Ex. 3.7

Ex. 3.7

Assume \(y_i\sim N(\beta_0+x_i^T\beta, \sigma^2)\), \(i=1, 2,..., N\), and the parameters \(\beta_j\) are each distributed as \(N(0, \tau^2)\), independently of one another. Assuming \(\sigma^2\) and \(\tau^2\) are known, show that the (minus) log-posterior density of \(\beta\) is proportional to \(\sum_{i=1}^N(y_i-\beta_0-\sum_{j}x_{ij}\beta_j)^2 + \lambda\sum_{j=1}^p\beta_j^2\) where \(\lambda = \sigma^2/\tau^2\).

Warning

The claim above does not seem to be correct.

Soln. 3.7

By Bayes' theorem we have

\[\begin{eqnarray} P(\beta|\textbf{y}) &=& \frac{P(\textbf{y}|\beta)P(\beta)}{P(\textbf{y})}.\label{eq:3-7a} \end{eqnarray}\]

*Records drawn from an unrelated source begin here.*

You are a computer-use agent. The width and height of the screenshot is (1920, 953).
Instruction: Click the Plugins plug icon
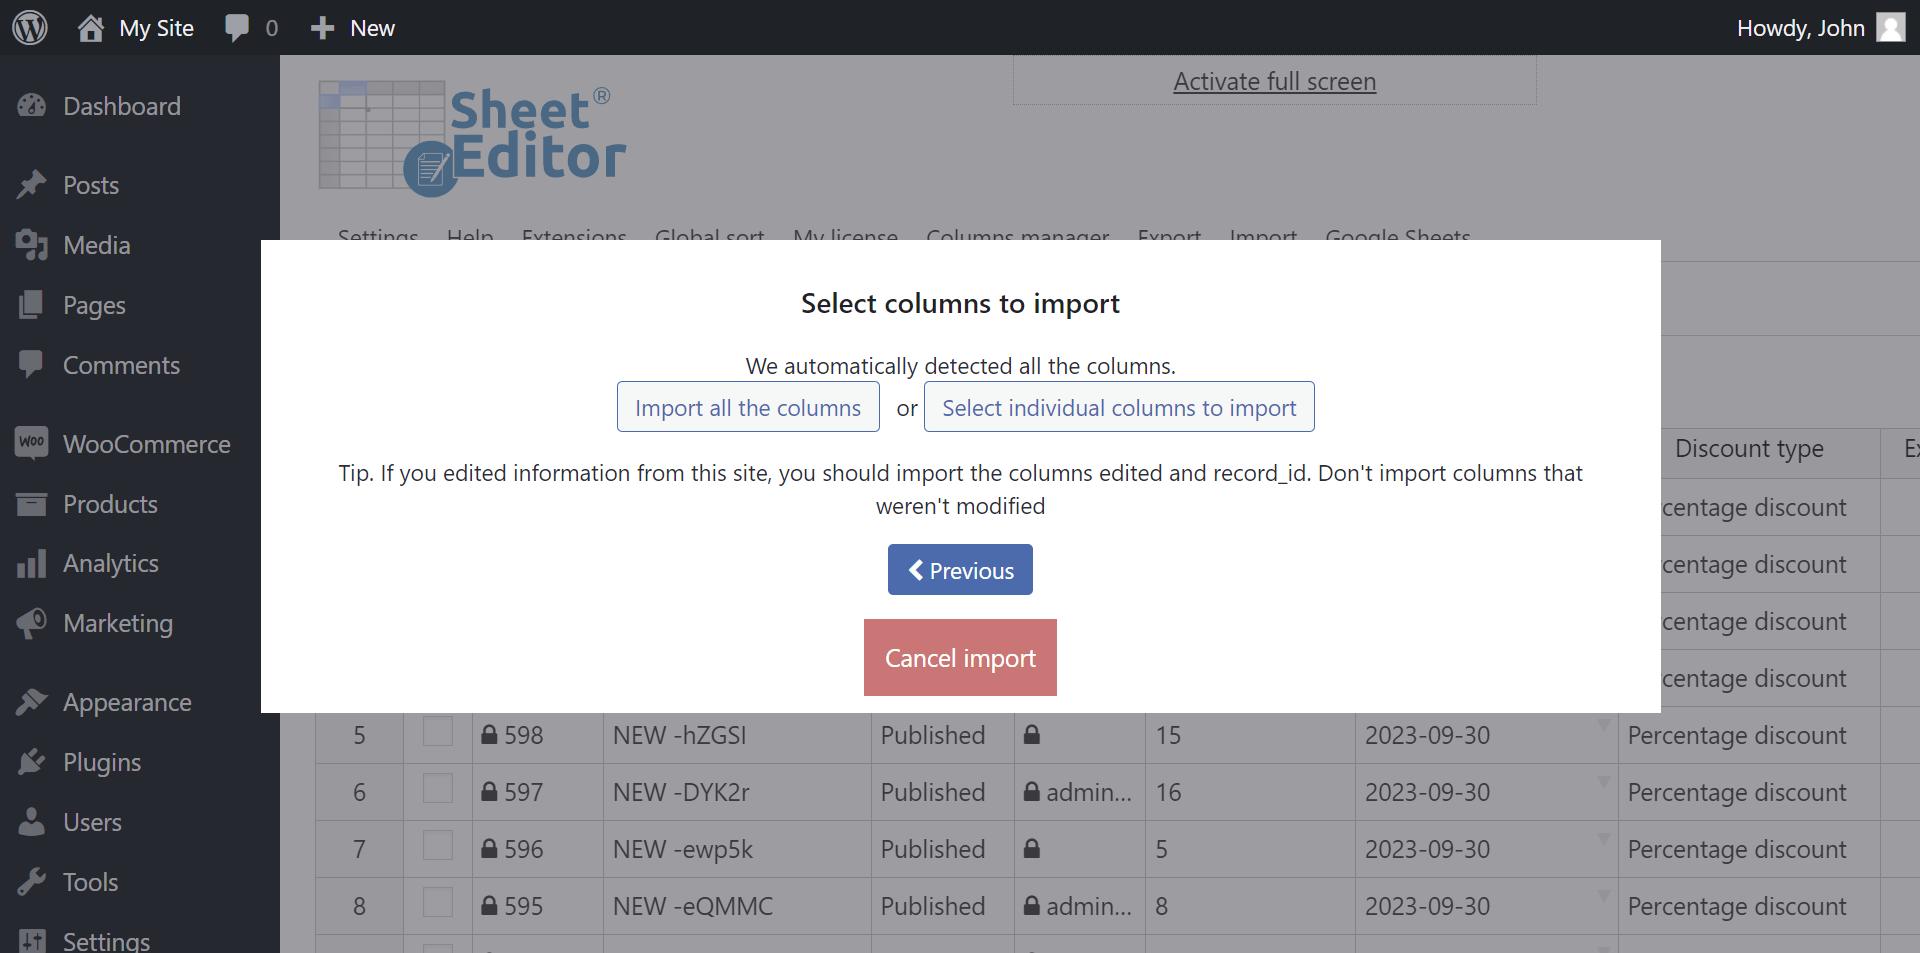point(33,762)
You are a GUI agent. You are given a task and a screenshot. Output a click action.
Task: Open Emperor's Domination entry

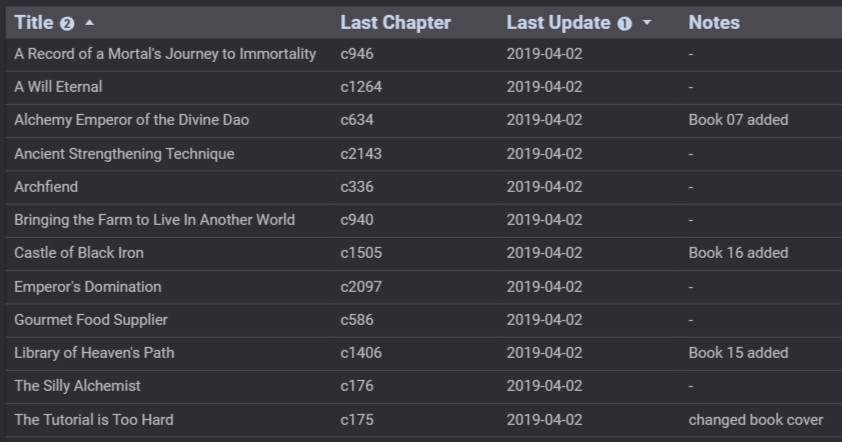click(88, 287)
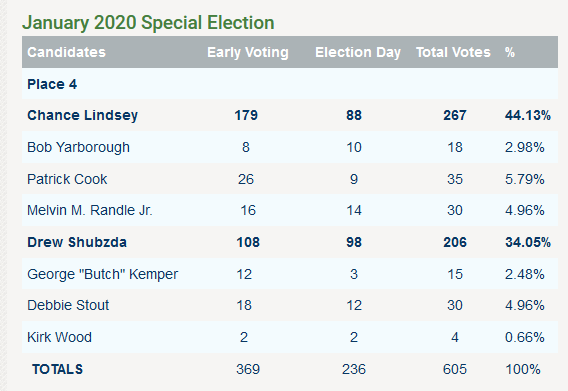Select the Bob Yarborough candidate name
Viewport: 568px width, 391px height.
pos(78,147)
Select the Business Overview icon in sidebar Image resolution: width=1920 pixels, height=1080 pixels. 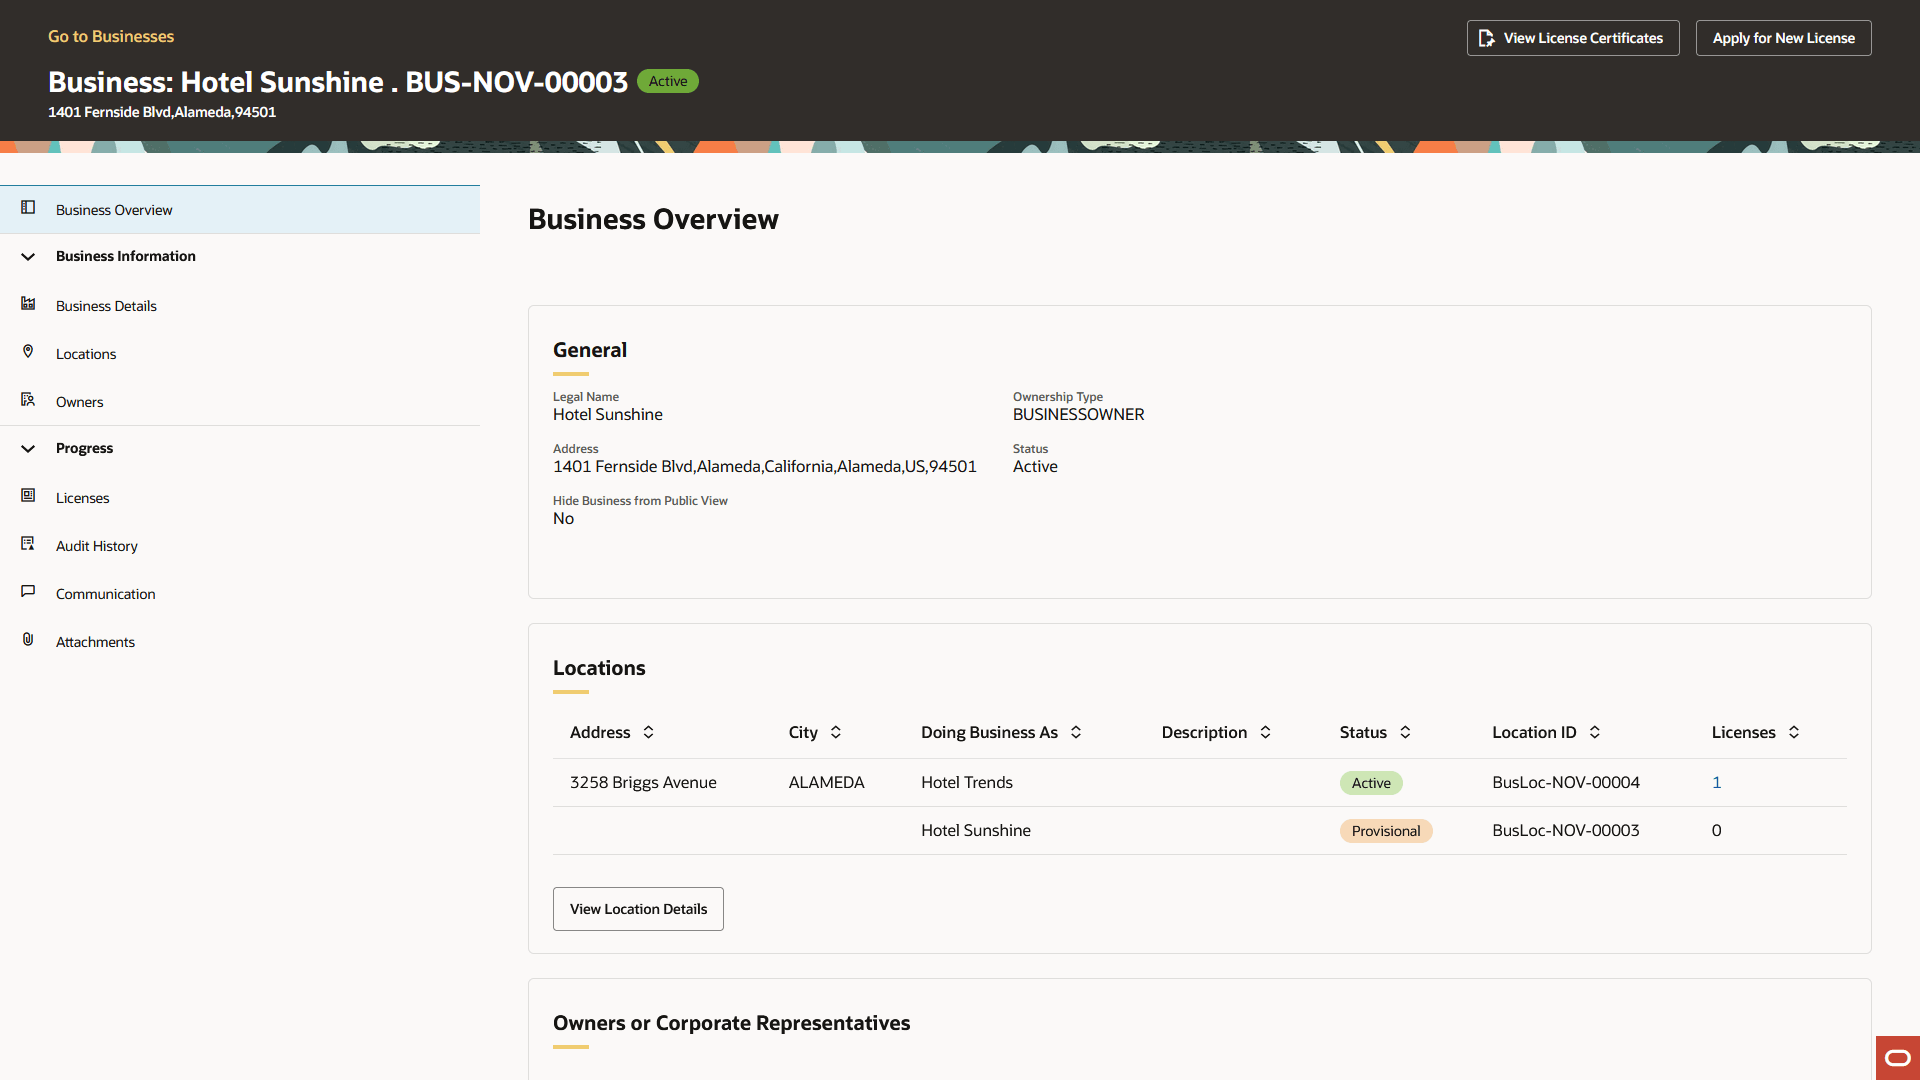click(27, 209)
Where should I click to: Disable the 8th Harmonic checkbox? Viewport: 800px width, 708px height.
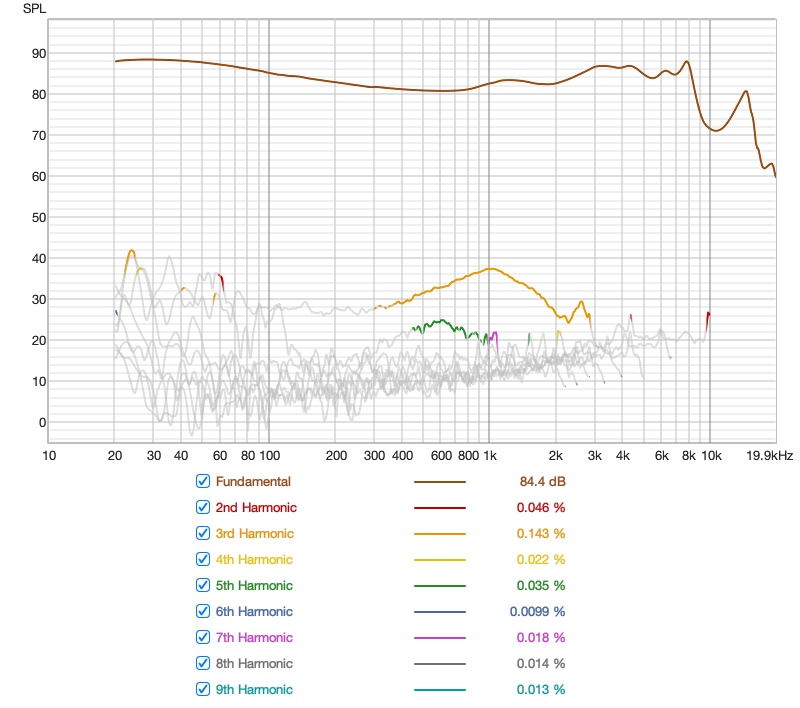coord(204,663)
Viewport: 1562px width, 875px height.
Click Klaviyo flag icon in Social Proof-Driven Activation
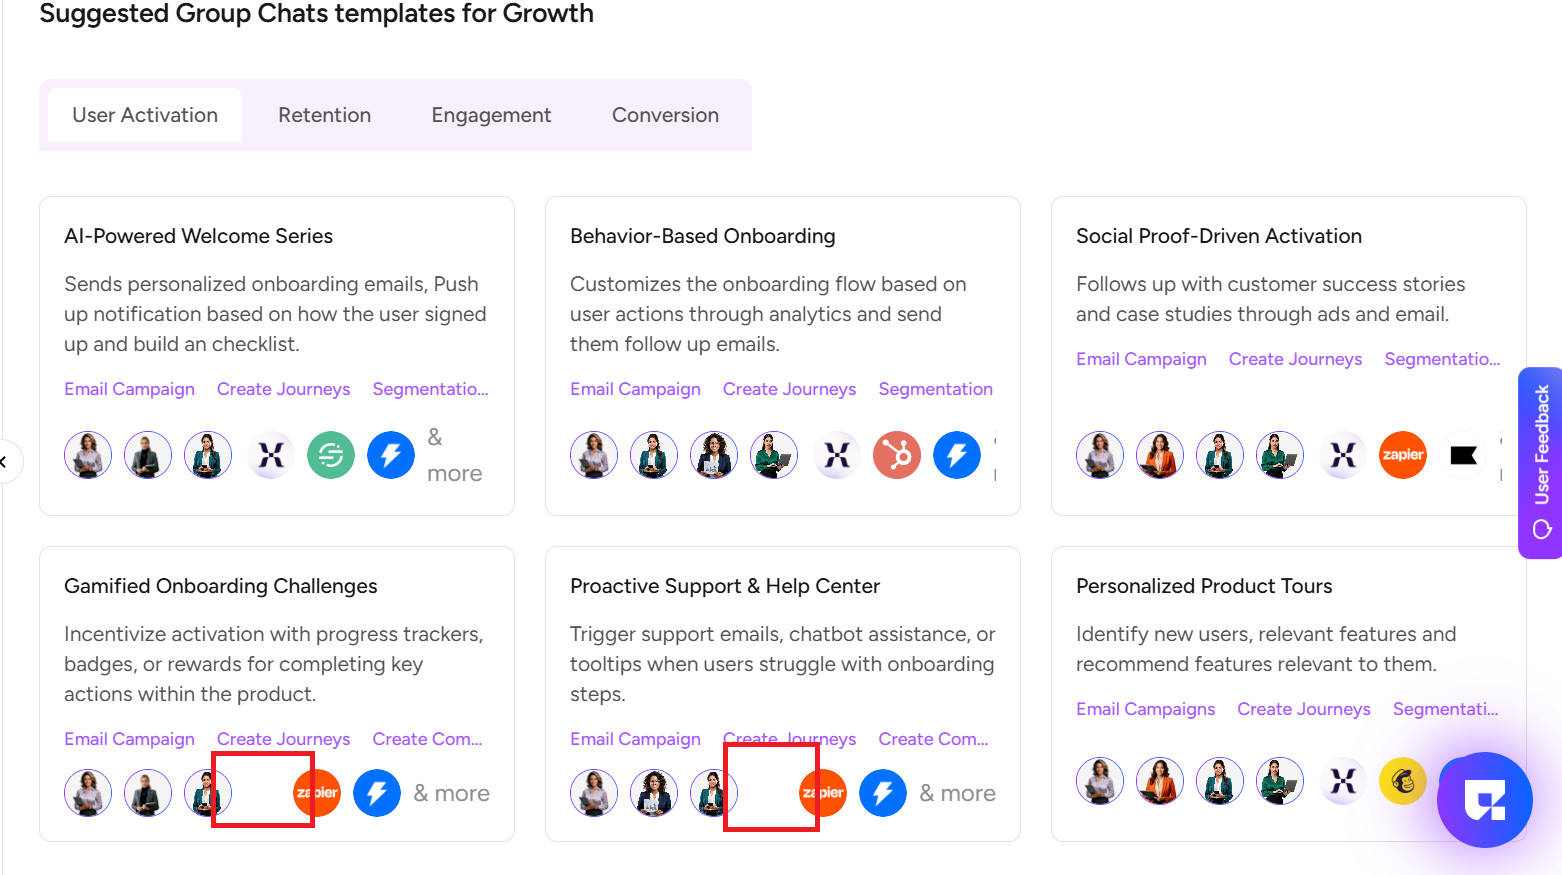pyautogui.click(x=1463, y=456)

By assumptions here we have

\[\begin{eqnarray} P(\textbf{y}|\beta) &=&\frac{1}{(2\pi)^{N/2} \sigma^N} \exp\left(-\frac{1}{2\sigma^2}\sum_{i=1}^N(y_i-\beta_0-\sum_{j}x_{ij}\beta_j)^2\right),\nonumber\\ P(\beta) &=& \frac{1}{(2\pi)^{p/2} \sigma^p}\exp\left(-\frac{1}{\tau^2}\sum_{j=1}^p\beta_j^2\right).\nonumber \end{eqnarray}\]

Therefore, with \(\lambda = \sigma^2/\tau^2\), from \(\eqref{eq:3-7a}\) we have

\[\begin{eqnarray} -\ln(P(\beta|\textbf{y})) &=&\frac{1}{2\sigma^2}\left(\sum_{i=1}^N(y_i-\beta_0-\sum_{j}x_{ij}\beta_j)^2 + \lambda\sum_{j=1}^p\beta_j^2\right) + C,\nonumber \end{eqnarray}\]

where \(C\) is a constant independent of \(\beta\).

The claim is true if and only if \(C = 0\), which is not the case here.